THE REPUBLIC OF CYPRUS, THROUGH
1. THE DIRECTOR OF THE DEPARTMENT OF SOCIAL
INSURANCE,
2. THE SOCIAL INSURANCE FUND,
Respondents.
(Case No. 881/87).
Social Insurance—Disability pension—The Social Insurance Law, 1980, Sections 38 and 74(2) (b)—Director has power to discontinue it—Such power may be exercised without prior reference of the matter to the Medical Board.
Revocation of administrative act—Discontinuance of a disability pension upon evidence that the recipient was in fact capable of working, but without purporting to take back benefits already given—It does not constitute a revocation of the decision to grant the pension.
On 14.10.85 the applicant was granted retrospectively a disability pension on the ground that he was "incapable of work".
Following the gathering of evidence that the applicant was in fact working in his wife's supermarket the respondent decided to discontinue the pension as from 1.8.87.
The questions that arose for determination were:
(a) Whether the sub judice act was a revocatory act;
(b) Whether power was vested in the Director to discontinue the pension; and
(c) Whether, if such power exists, it could be exercised without first referring the matter to the Medical Board.
Held, dismissing the recourse.
(1) The sub judice decision does not revoke the decision of 14.10:85 nor does it purport to deprive the applicant of the benefits he received thereunder. It is a new decision grounded on a finding that applicant was capable of work and for that reason disqualified from receiving a pension of total disability.
(2) The payment of a disability pension is subject to the applicant remaining incapable of work. This is the effect of the unambiguous provisions of subsection 2 of s. 38.
(3) Referral to a medical board is not a prerequisite for a decision under s.38 either to grant, withhold or discontinue a disability pension. It is a matter of discretion for the examiner, of claims whether the opinion of a medical board should be sought (see proviso to s. 74(2) (b)).
Recourse dismissed.
No order as to costs.
Cases referred to:
Terzis v. The Republic (1979) 3 C.L.R. 477;
Hadjiyiorki v. The Republic (1977) 3 C.LR. 144.
Recourse.
Recourse against the decision of the respondents to discontinue applicant's disability pension.
T. Papadopoulos, for the applicant.
G. Erotokritou (Mrs.), Senior Counsel of the Republic, for the respondents.
Cur. adv. vult.
PIKIS J. read the following judgment. On 14th October, 1985, the applicant was declared to be incapable of work and was granted on that account a disability pension under the Social Insurance Law 1980 (Law 41/80).

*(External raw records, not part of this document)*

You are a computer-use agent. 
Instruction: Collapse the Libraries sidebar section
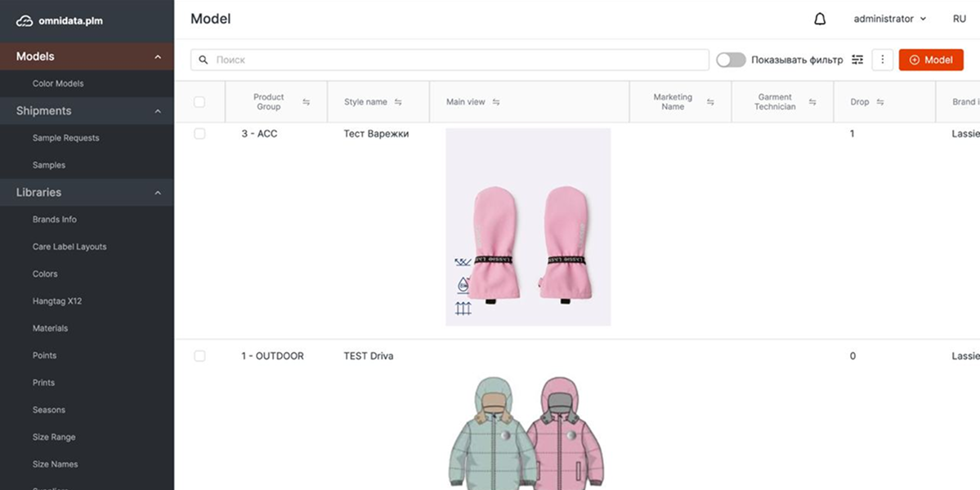(x=158, y=193)
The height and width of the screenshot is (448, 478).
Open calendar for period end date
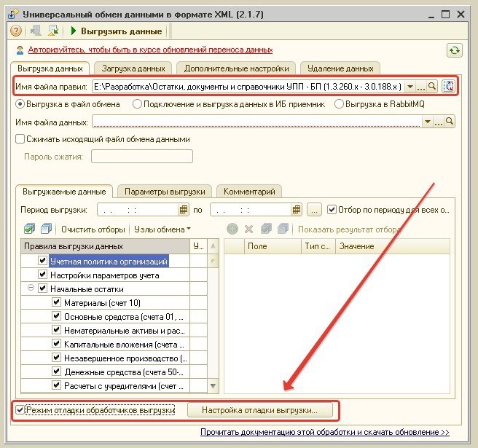pos(296,210)
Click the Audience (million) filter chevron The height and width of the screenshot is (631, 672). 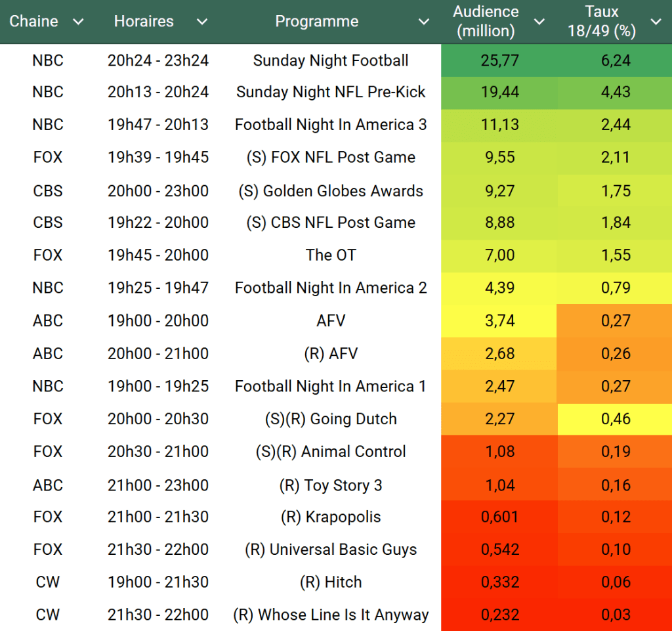pos(539,22)
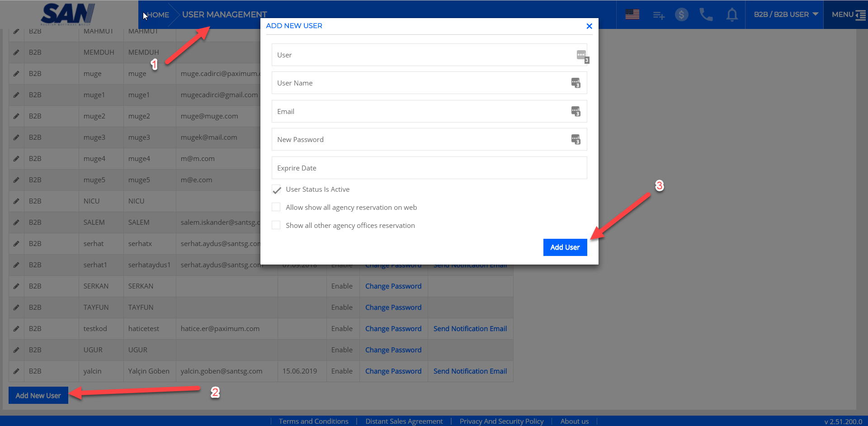The height and width of the screenshot is (426, 868).
Task: Click Send Notification Email for yalcin
Action: (x=470, y=371)
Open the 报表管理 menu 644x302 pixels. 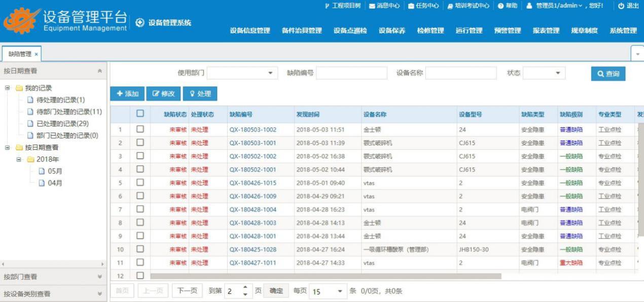pos(546,30)
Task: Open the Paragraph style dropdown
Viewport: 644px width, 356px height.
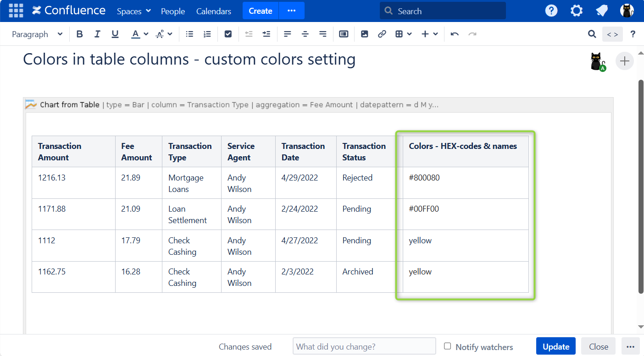Action: (x=37, y=34)
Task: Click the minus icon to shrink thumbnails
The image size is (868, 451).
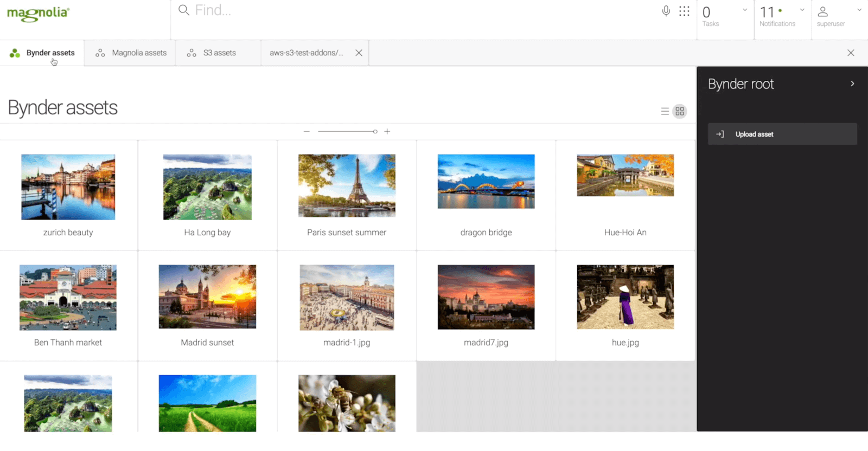Action: [307, 132]
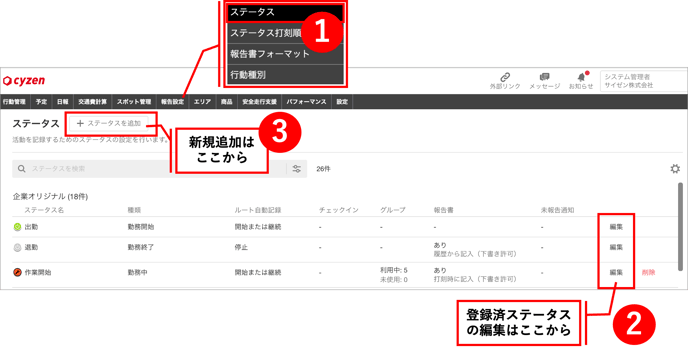Open the メッセージ icon

pyautogui.click(x=545, y=77)
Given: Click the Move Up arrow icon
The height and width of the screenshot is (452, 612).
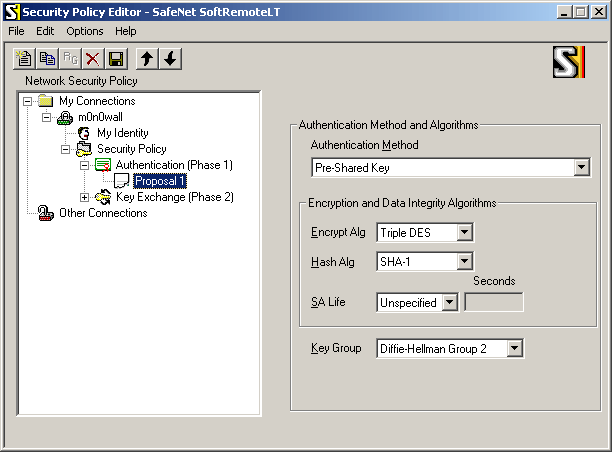Looking at the screenshot, I should [147, 59].
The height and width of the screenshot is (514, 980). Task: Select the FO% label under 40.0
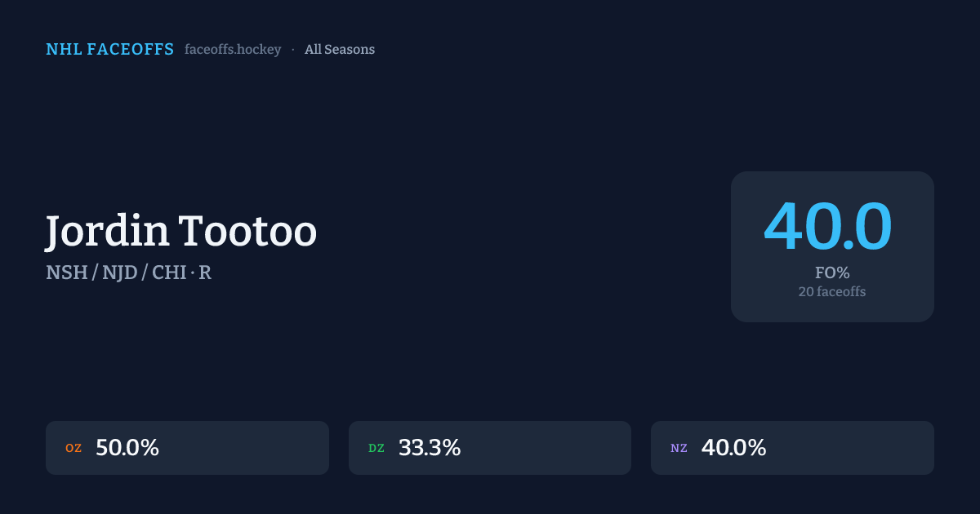pyautogui.click(x=832, y=273)
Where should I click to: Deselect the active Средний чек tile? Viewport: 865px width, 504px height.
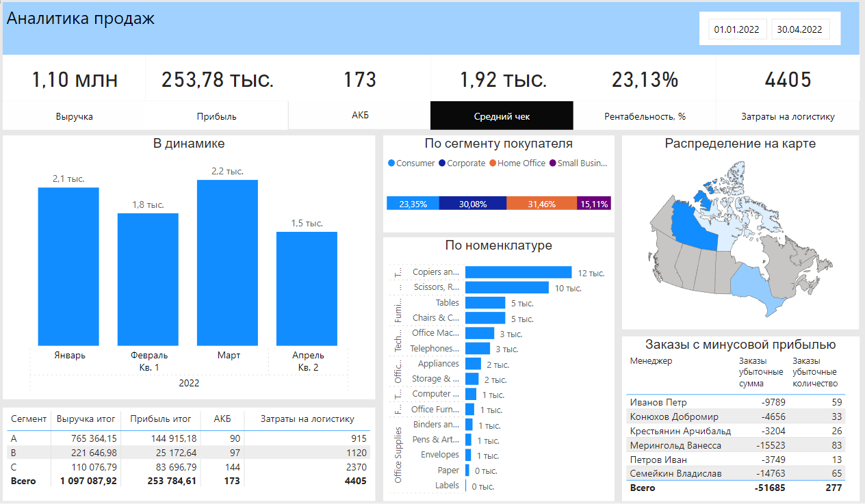[501, 115]
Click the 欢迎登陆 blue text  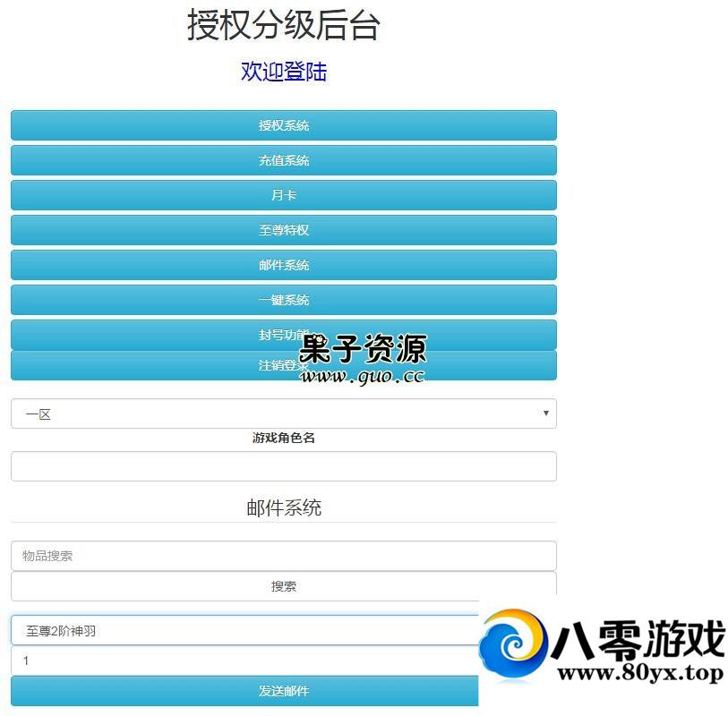pyautogui.click(x=283, y=72)
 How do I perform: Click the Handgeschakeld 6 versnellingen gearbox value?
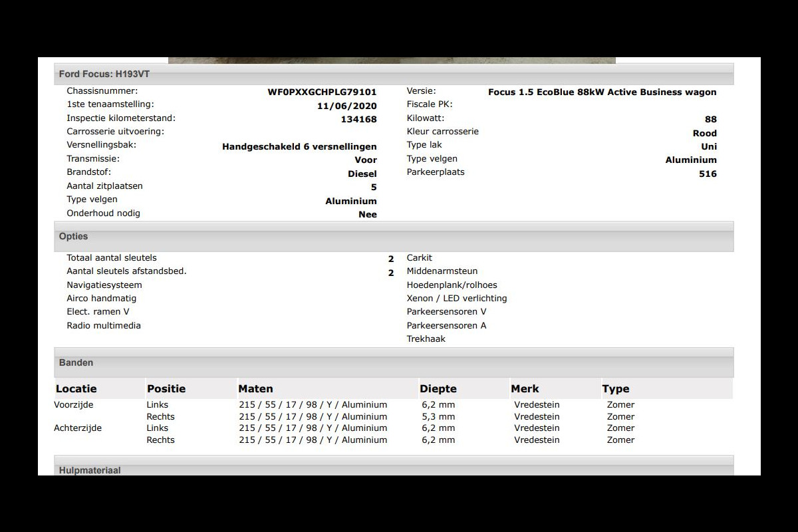[x=299, y=147]
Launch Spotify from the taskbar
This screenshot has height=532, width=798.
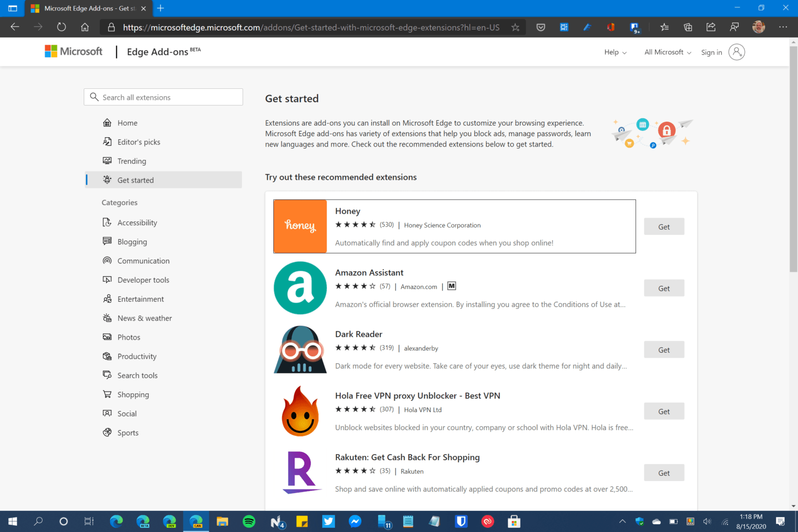tap(249, 521)
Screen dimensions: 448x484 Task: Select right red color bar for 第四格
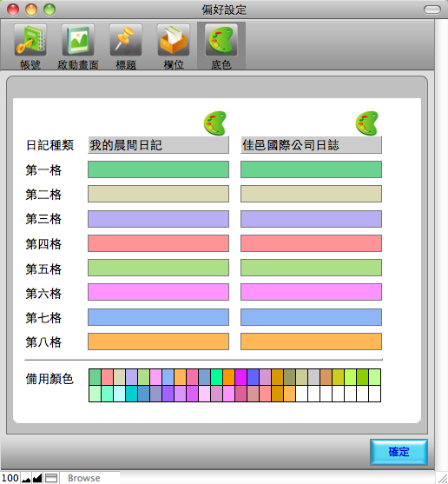311,243
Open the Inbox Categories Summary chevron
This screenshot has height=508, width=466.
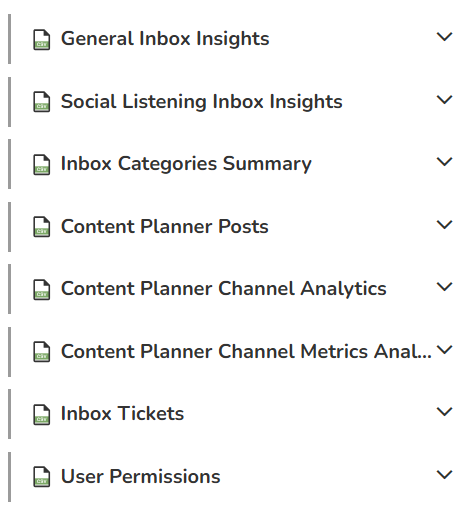(444, 162)
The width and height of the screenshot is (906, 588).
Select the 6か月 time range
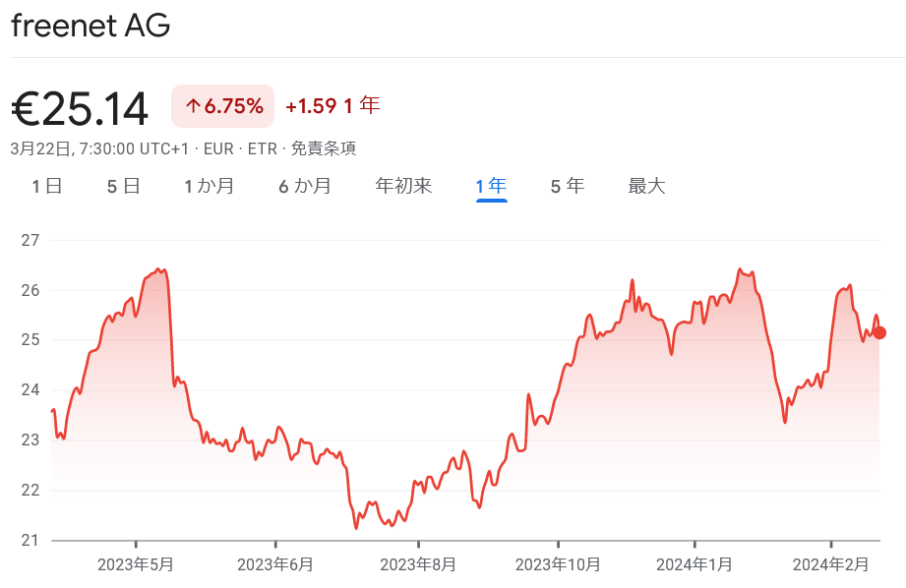pos(305,186)
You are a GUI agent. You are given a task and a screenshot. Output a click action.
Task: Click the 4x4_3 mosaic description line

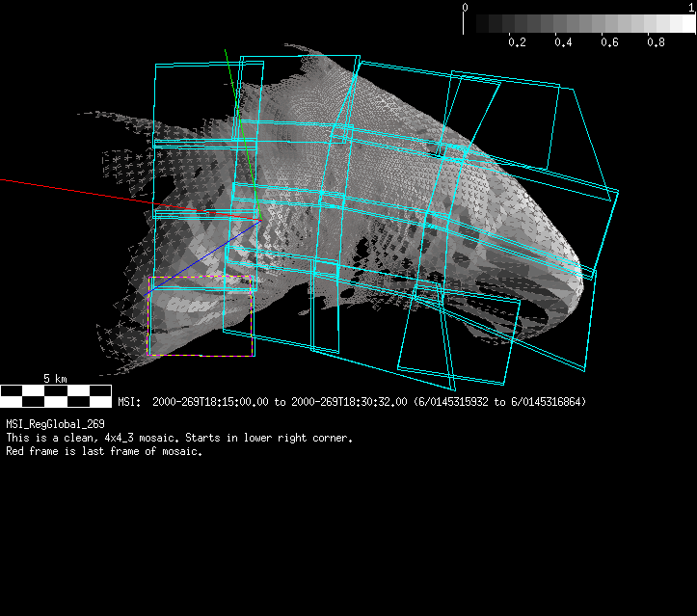(179, 438)
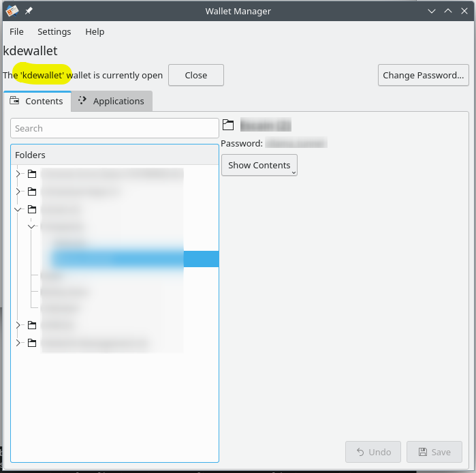Viewport: 476px width, 473px height.
Task: Click the pin icon in the title bar
Action: coord(29,11)
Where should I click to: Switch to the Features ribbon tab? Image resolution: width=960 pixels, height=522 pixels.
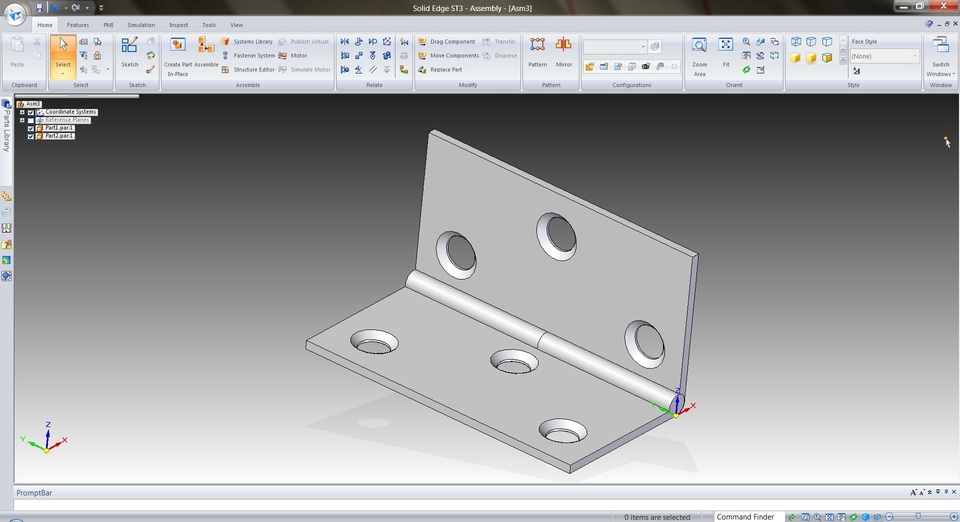click(78, 25)
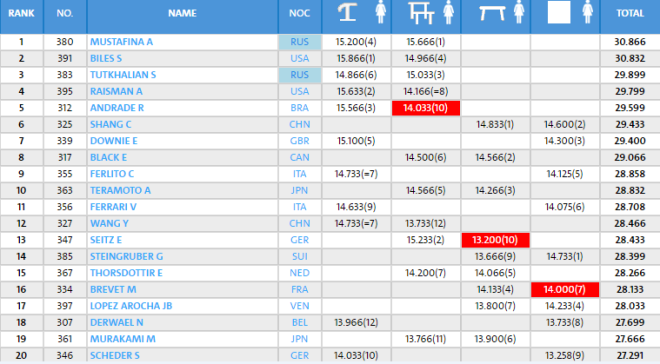Click red highlighted score 14.033(10)
Image resolution: width=660 pixels, height=364 pixels.
click(426, 108)
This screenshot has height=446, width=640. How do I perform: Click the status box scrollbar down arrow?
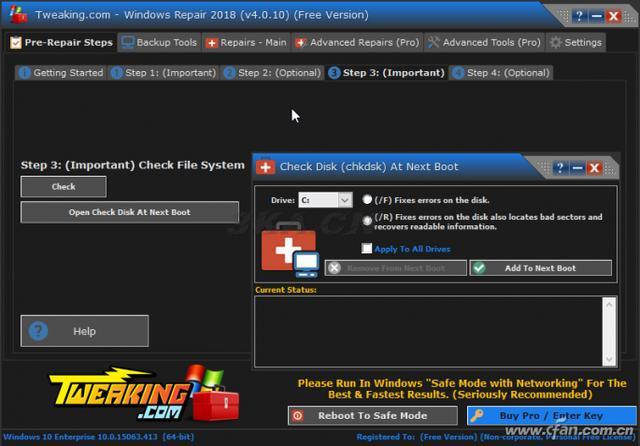(609, 359)
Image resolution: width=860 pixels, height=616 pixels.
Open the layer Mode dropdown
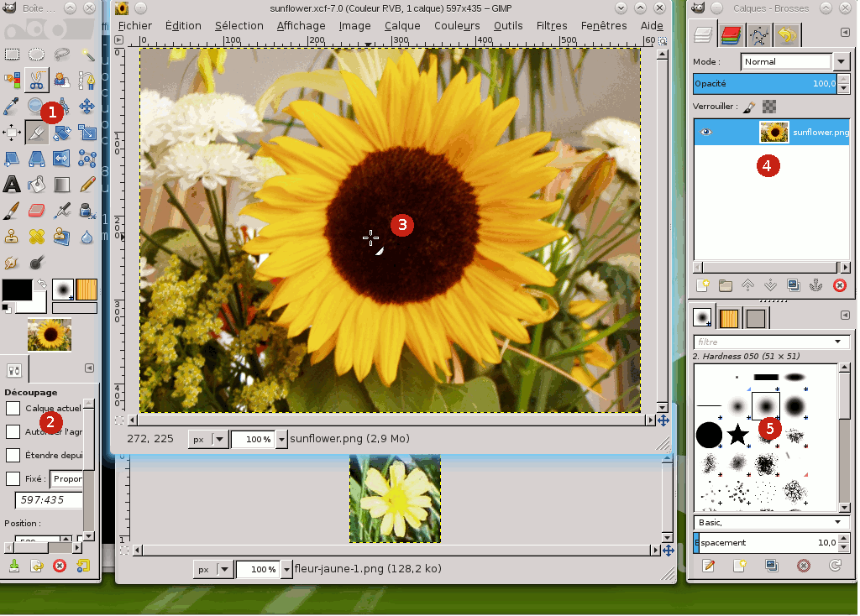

The decision had retroactive effect and covered the period following a heart attack that rendered him, according to a finding of the Director, incapable of work. The heart attack was suffered in 1983. Following this affliction and his heart condition, his services with the Municipality of Limassol came to an end. The decision to pension him covered the period following the termination of his employment with the Municipality.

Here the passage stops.